=== PROVIDED PASSAGE ===
NAIROBI (CoinChapter.com)— For the first time, the world’s major central banks are jointly embarking on quantitative tightening (QT), marking a pivotal moment in global monetary policy.
The Federal Reserve (Fed), European Central Bank (ECB), Bank of England (BOE), and Bank of Japan (BOJ) are all engaged in reducing their balance sheets, reversing the massive liquidity injections they provided during the pandemic.
This synchronized effort to contract balance sheets introduces new challenges as global markets brace for potential disruptions.
Why Quantitative Tightening Matters Now
The Bank of Japan (BOJ) recently announced plans to reduce its bond holdings, aligning with the Federal Reserve (Fed), European Central Bank (ECB), and Bank of England (BOE) in a global effort to shrink balance sheets. This coordinated quantitative tightening (QT) aims to reverse the bond-buying programs that expanded balance sheets during the pandemic.

=== RECORDS ===
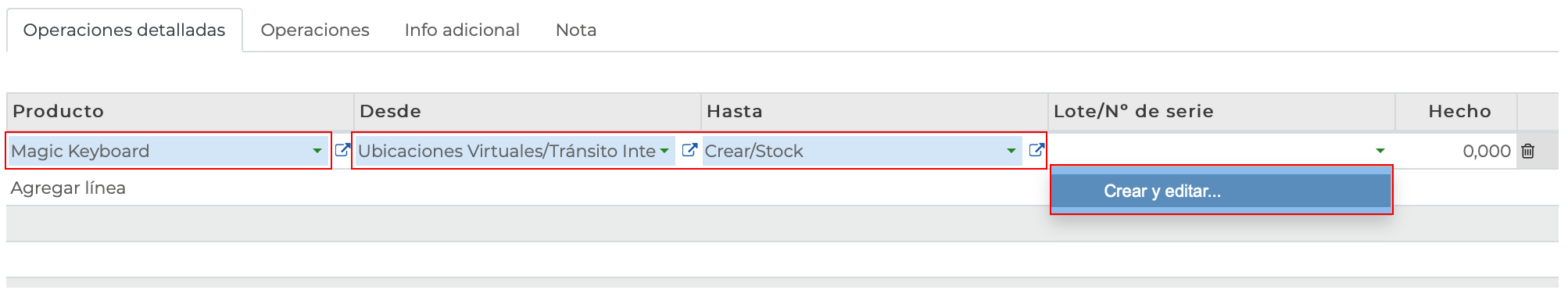Screen dimensions: 1568x297
Task: Click the Hecho quantity 0,000 cell
Action: click(1455, 151)
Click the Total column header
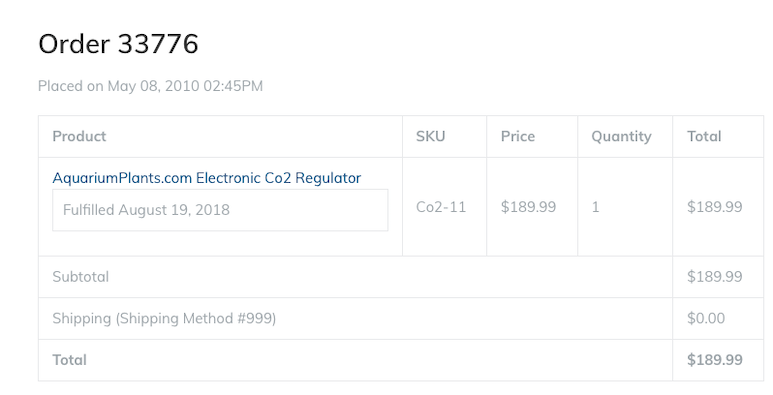773x395 pixels. (704, 136)
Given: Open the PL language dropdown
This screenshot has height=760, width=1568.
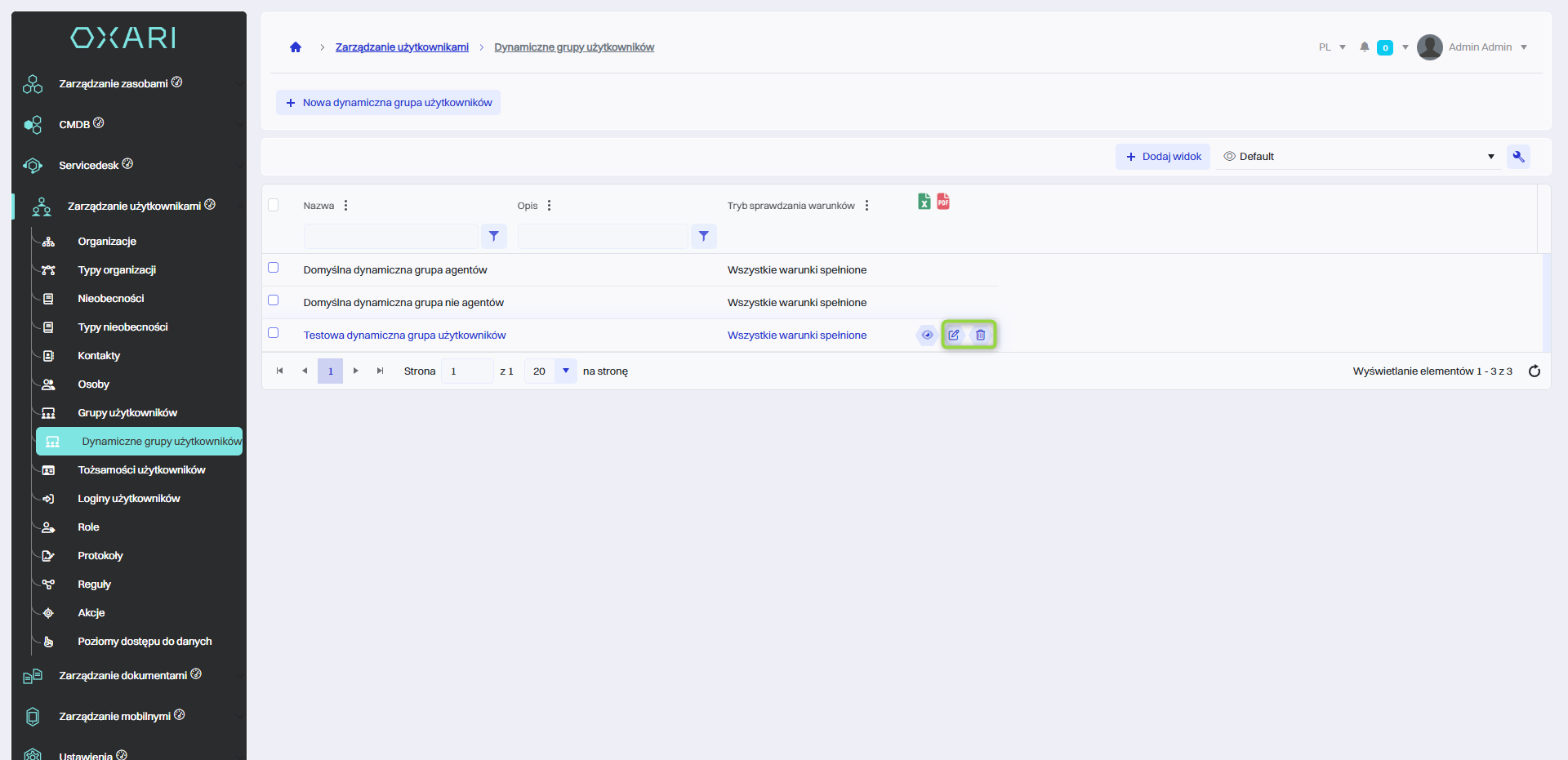Looking at the screenshot, I should [x=1332, y=47].
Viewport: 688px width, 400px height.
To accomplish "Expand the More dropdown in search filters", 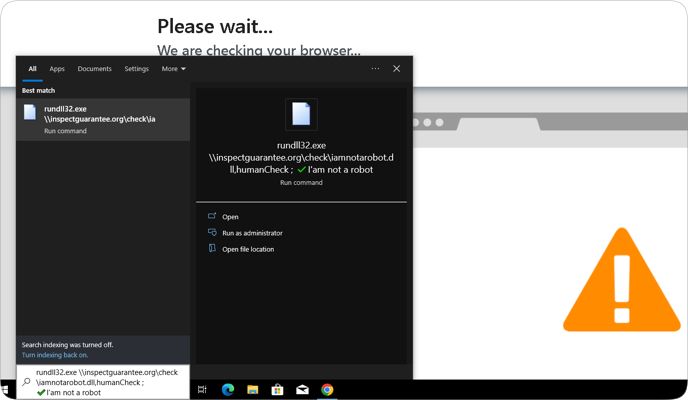I will [173, 69].
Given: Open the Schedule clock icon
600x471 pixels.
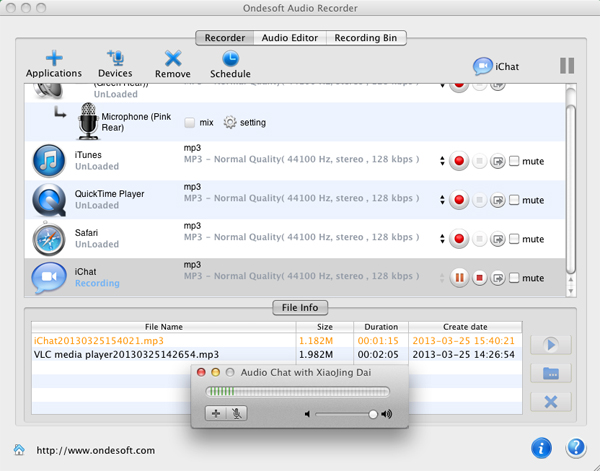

=== REQUIRED ACTION ===
Please name the four central banks that the quantitative tightening article says are reducing their balance sheets. The entries are separate material and have no connection to the quantitative tightening article.

=== PROBLEM SOLUTION ===
The Federal Reserve, the European Central Bank, the Bank of England, and the Bank of Japan.